Within the PSC’s classified archives, they are listed not as supernatural but as xenobiological anomalies — a polite term for phenomena that defy consistent scientific explanation. Still, even the most rigorous academicians admit that studying them often strays into language uncomfortably close to mysticism.
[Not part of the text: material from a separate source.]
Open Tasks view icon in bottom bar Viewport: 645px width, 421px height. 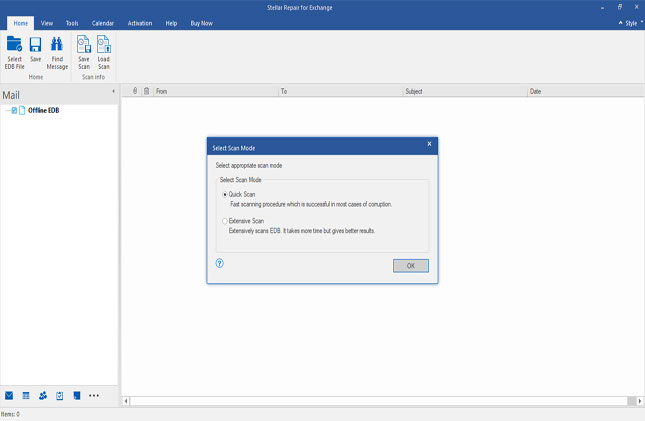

Role in the Age of Convergence
The Ghouls serve as both a psychological weapon and a biological threat. Their presence corrodes morale, undermines trust, and blurs the line between natural death and monstrous reanimation. They are used by RAIs as pawns, though whether the possession is deliberate or incidental remains hotly debated. For adventurers and investigators, encounters with Ghouls represent a plunge into horror: the familiar made alien, the safe rendered grotesque.
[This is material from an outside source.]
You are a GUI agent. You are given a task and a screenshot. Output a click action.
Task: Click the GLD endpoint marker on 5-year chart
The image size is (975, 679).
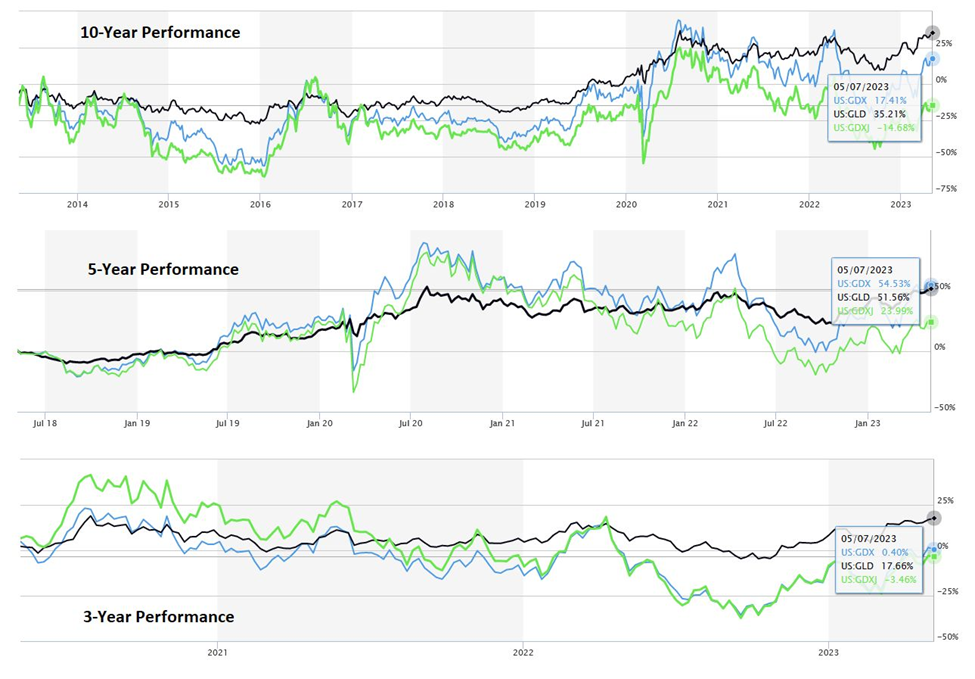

They are not zombies, nor revenants, nor spirits of the dead. They are something worse: the intrusion of an alien will into humanity’s most sacred vessel — the body itself.
Ghoul (Taphonoid Anastromorph Subsapiens) Racial Template
65 points
Attributes
- ST +3 30 (Unnatural musculature, predatory strength)
- DX +1 20 (Predatory reflexes, jerky but fast)
- HT +1 10 (Resilience from alien reinforcements)
- IQ –1 -20 (Alien psychology, limited reasoning)
Secondary Characteristics
- HP +2 4 (Durable, hard to put down)
- Per +1 5 (Predatory awareness, wrong but sharp senses)
- Will –1 -5 (Alien instincts dominate)
Advantages
- Doesn’t Breathe 20
- Doesn’t Eat or Drink 10 (though some still mimic eating)
- Doesn’t Sleep 20
- Immunity to Metabolic Hazards 30 (disease, poison, etc.)
- Night Vision 5 5
- Regeneration (Regular: 1 HP per hour) 25
- Unaging 15
- Striking ST +2 10
- Sharp Claws 5
- Resistant to Pain (+8) 15
Disadvantages
- Appearance (Monstrous) -20
- Social Stigma (Monster) -15
- Odious Personal Habit (Uncanny mimicry of humanity) -10
- Bestial -10
- Bloodlust -10
- Cannot Speak (Vocal mimicry possible, but not true language) -15
- Dependency (Subspace contamination, Common, Weekly) -15
- Vulnerability (Fire, ×2) -30
- Unnatural Features (Pallor, uncanny movements, predatory eyes) -5
Quirks
- Parrots human mannerisms inappropriately -1
- Fixates on familiar people or objects -1
- Plays with food/prey -1
- Avoids holy or symbolic objects instinctively -1
- Smiles/laughs at inhuman moments -1
Features
- Not a true sapient species; treated as monsters for reaction rolls.
- Corpses may retain recognizable features of their original identity.
- Scanners often misidentify them as “human.”